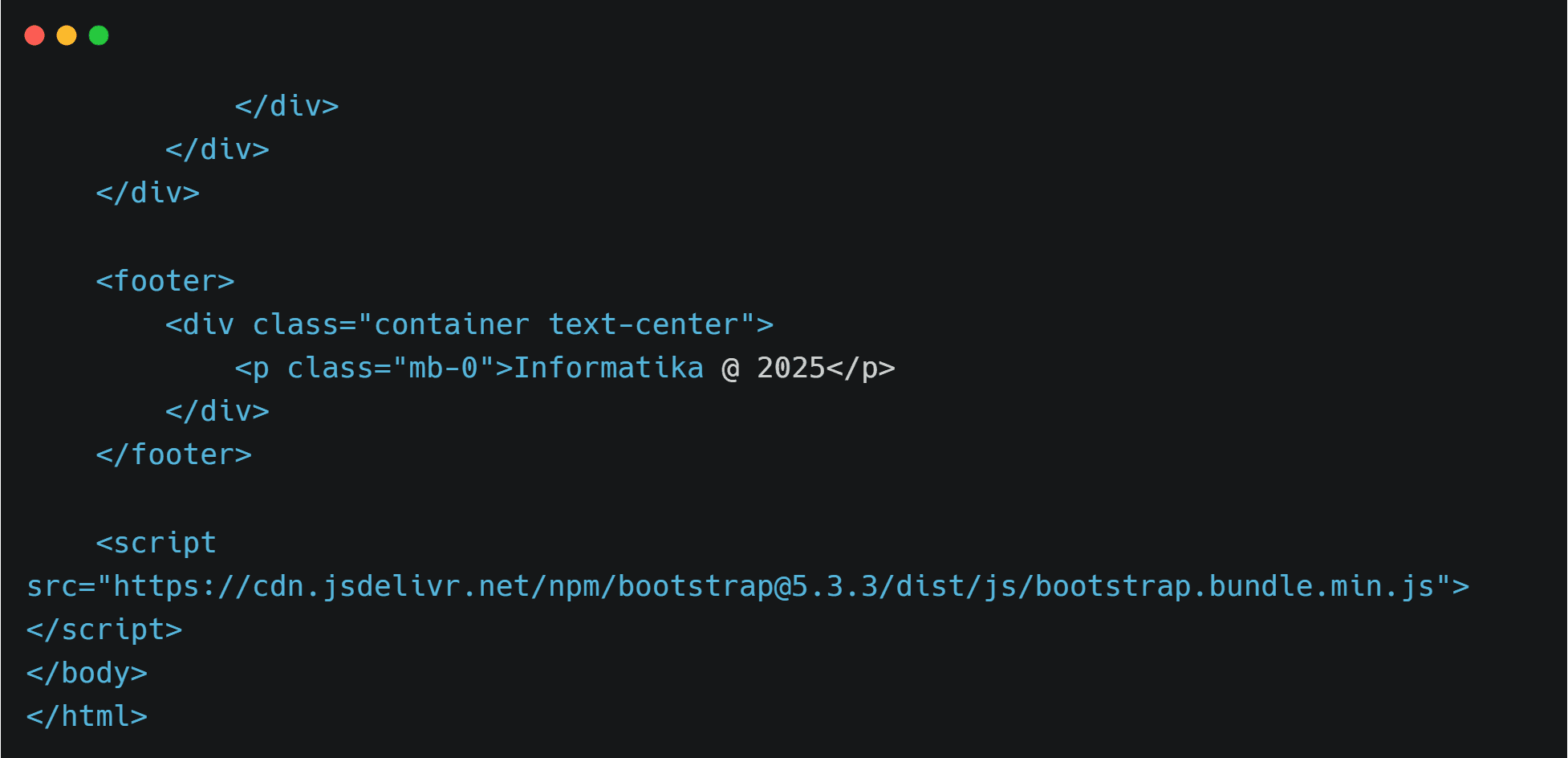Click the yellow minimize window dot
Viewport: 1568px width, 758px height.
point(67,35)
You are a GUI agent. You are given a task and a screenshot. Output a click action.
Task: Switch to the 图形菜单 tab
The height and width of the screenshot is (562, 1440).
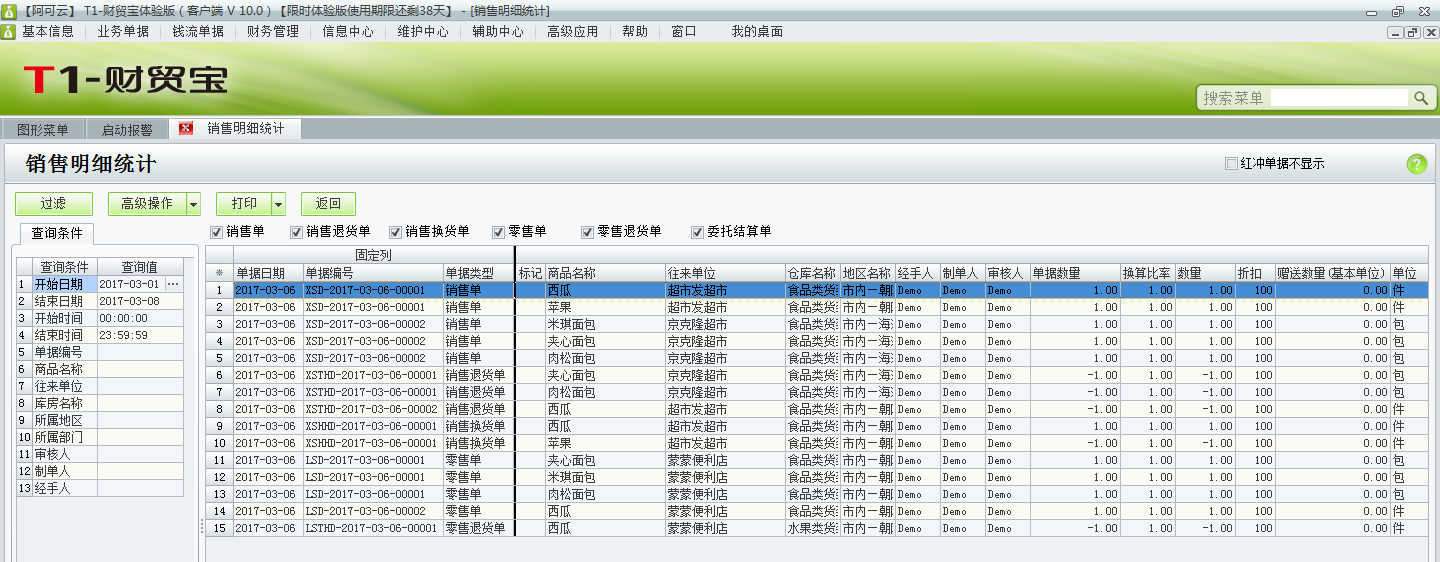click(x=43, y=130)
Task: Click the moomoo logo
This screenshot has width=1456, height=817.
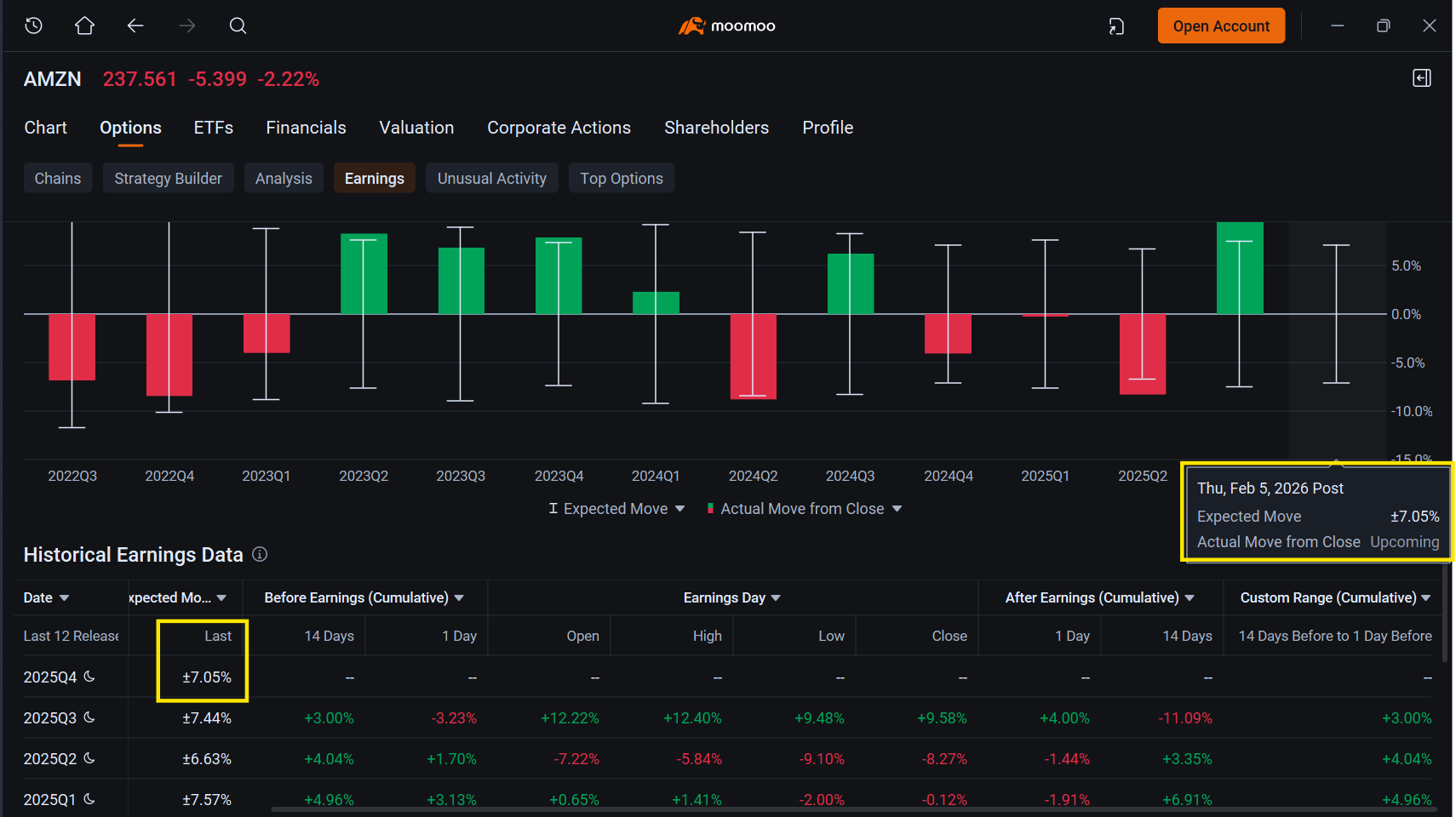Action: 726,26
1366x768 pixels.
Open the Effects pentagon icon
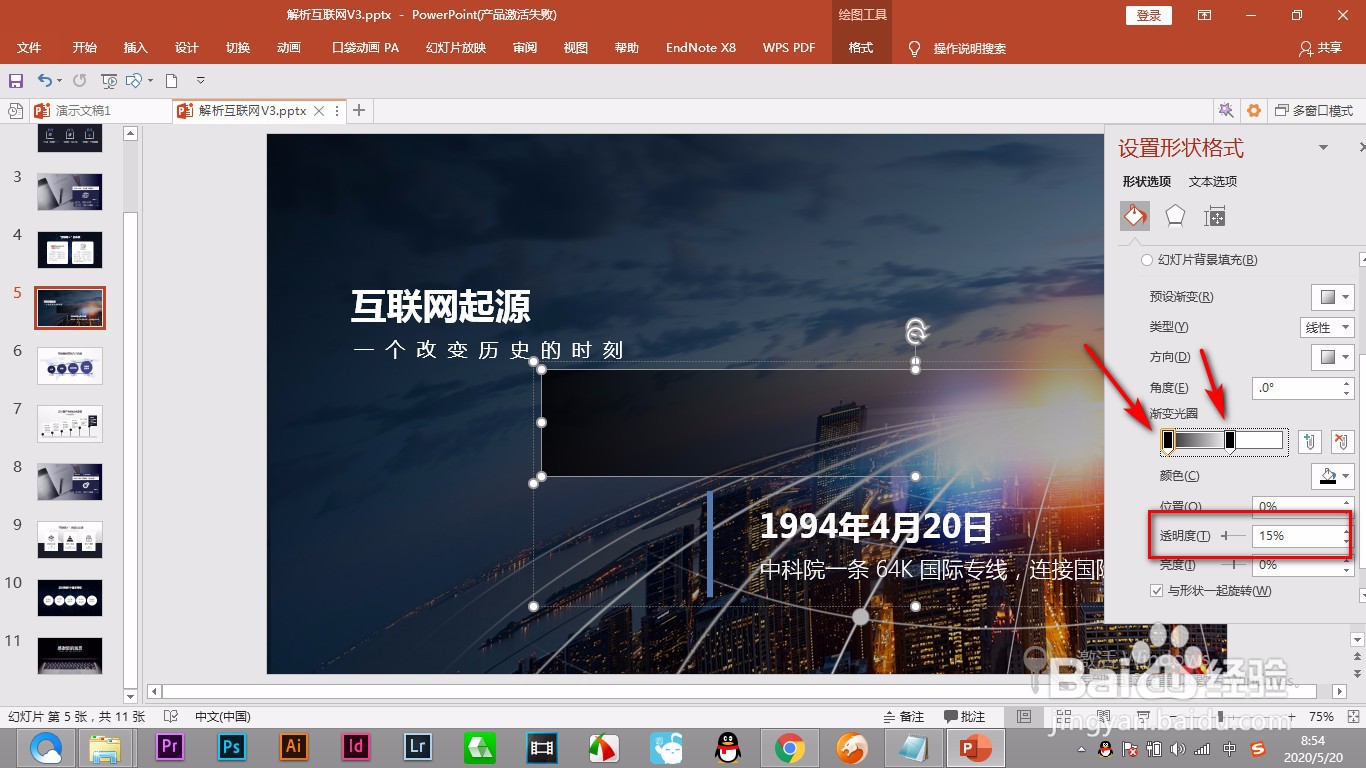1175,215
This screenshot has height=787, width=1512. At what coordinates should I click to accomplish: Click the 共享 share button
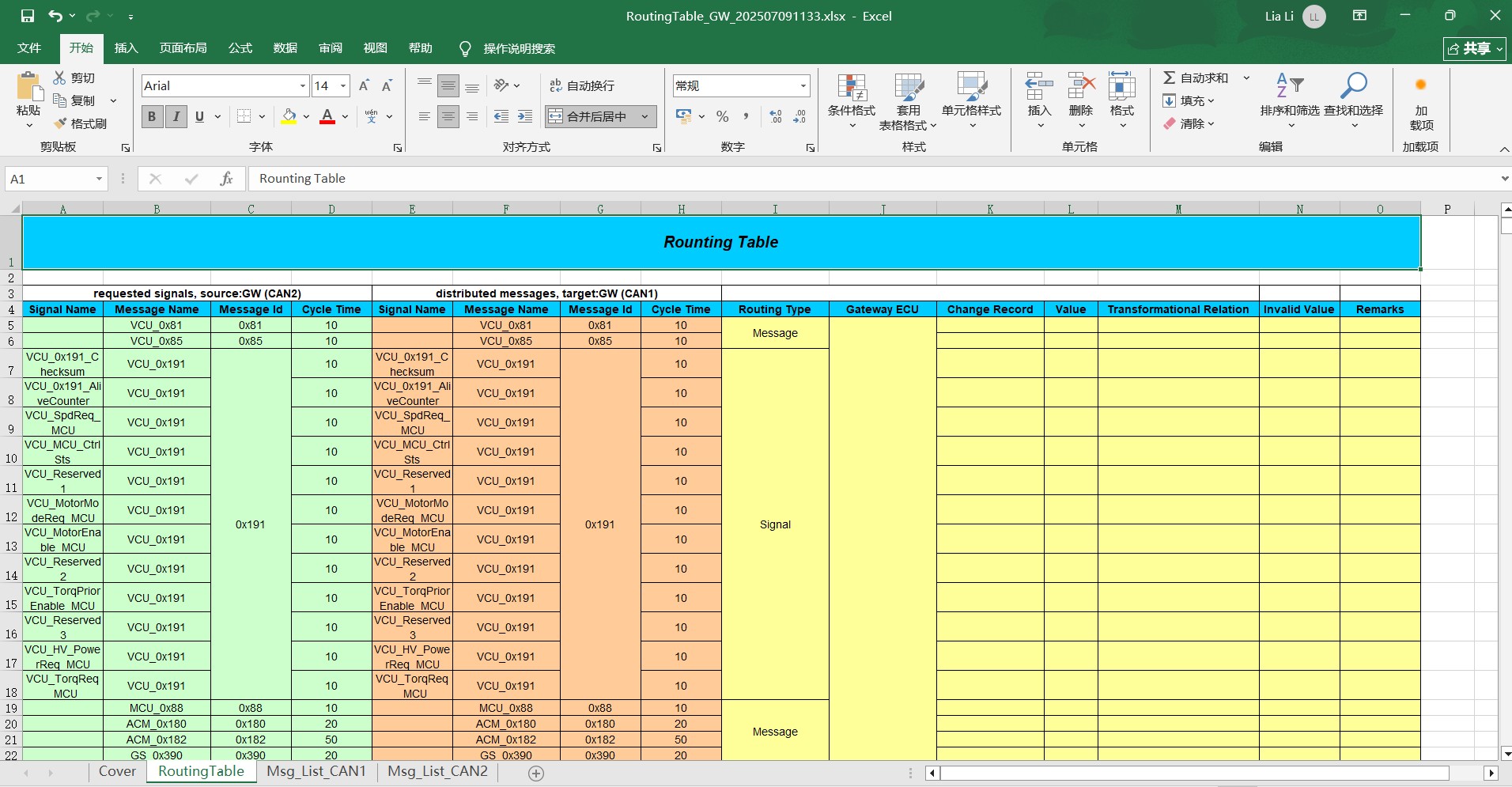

###

◆ **Exercise description**: Repeat all of the data above word for word, leaving out the pictures.

◆ **Exercise response**:
Click the yellow minimize window dot
Viewport: 1568px width, 758px height.
point(67,35)
You are a GUI agent. You are given a task and a screenshot. Output a click action.
Task: Switch to the 图形菜单 tab
The height and width of the screenshot is (562, 1440).
click(x=43, y=130)
Task: Click the moomoo logo
This screenshot has width=1456, height=817.
Action: 726,26
1366x768 pixels.
Open the Effects pentagon icon
1175,215
This screenshot has height=787, width=1512. At what coordinates should I click to accomplish: Click the 共享 share button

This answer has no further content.